------ PROVIDED TEXT
According to a new study, hedge fund executives, wealth managers, and institutional investors who already own crypto assets want to grow their holdings.
According to the study, which was done by the London-based crypto fund Nickel Digital Asset Management, 82% of the 100 investors and wealth managers questioned anticipate to grow their exposure to digital assets between now and 2023.
The study, conducted online in May and June, polled 50 wealth managers and institutional investors with past exposure to crypto assets from the United States, United Kingdom, France, Germany, and the United Arab Emirates.
Four out of ten respondents, or 40%, indicated that they expect to “dramatically increase their holdings,” while just 7% intend to cut their exposure and 1% intend to sell their whole assets.
Nickel did, however, remark that most institutional investors with crypto holdings have extremely modest levels of exposure since “many have just been testing the market to see how it works.”
According to the poll, the major reason provided for investing more in digital assets by 58 percent of respondents is the long-term capital development potential. Despite the big market downturn, BTC has gained 18% so far this year, while Ethereum has gained a staggering 215 percent since January 1.
Around 38% of those polled stated that having some exposure to crypto assets increased their trust in the asset class, while 37% highlighted more prominent corporations and fund managers engaging in crypto assets as a motivation to invest more.
Anatoly Crachilov, co-founder and CEO of Nickel Digital, stated that confidence in the asset class is growing and that he expects the trend to continue, adding:
“Our analysis at the start of June this year revealed that 19 listed companies with a market cap of over $1 trillion had around $6.5 billion invested in Bitcoin, having originally spent $4.3 billion buying the cryptocurrency.”
As previously reported, a poll performed by U.K. investing firm AJ Bell’s indicated that over the last year, more individuals purchased crypto assets than stock-related savings products.
According to a MasterCard poll conducted in May, four out of ten individuals want to use cryptocurrencies for payment within the next year.
------------
EXERCISE TASKS:
a. Which countries does the crypto investment article list as the home countries of the polled wealth managers and institutional investors? Name all of them.
b. In the crypto investment article, what share of respondents gave long-term capital growth potential as the main reason for investing more in digital assets?
------ DATA SEGMENT
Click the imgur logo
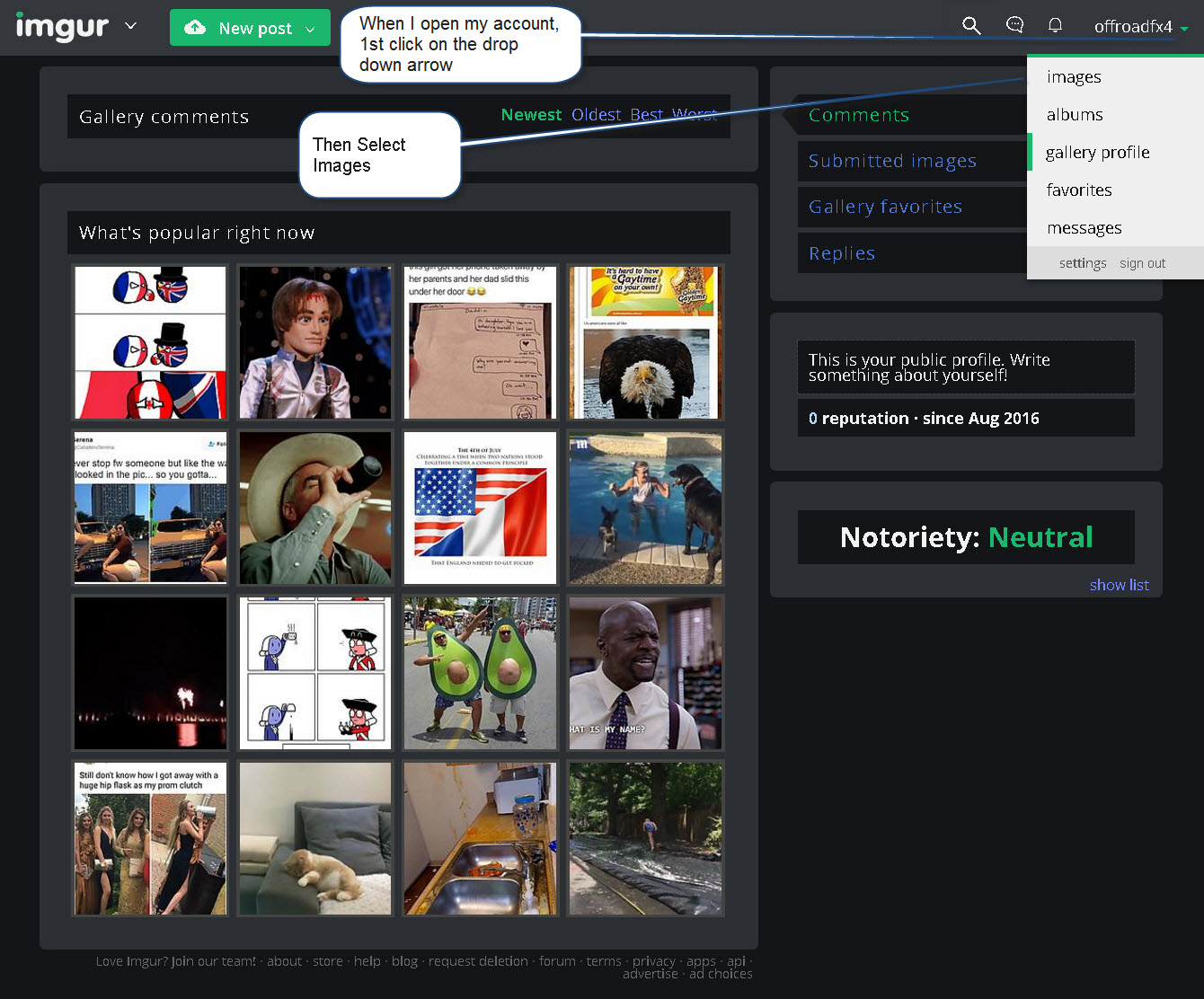The height and width of the screenshot is (999, 1204). click(x=62, y=27)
------------
RESPONSES PER TASK:
a. United States, United Kingdom, France, Germany, United Arab Emirates

b. 58 percent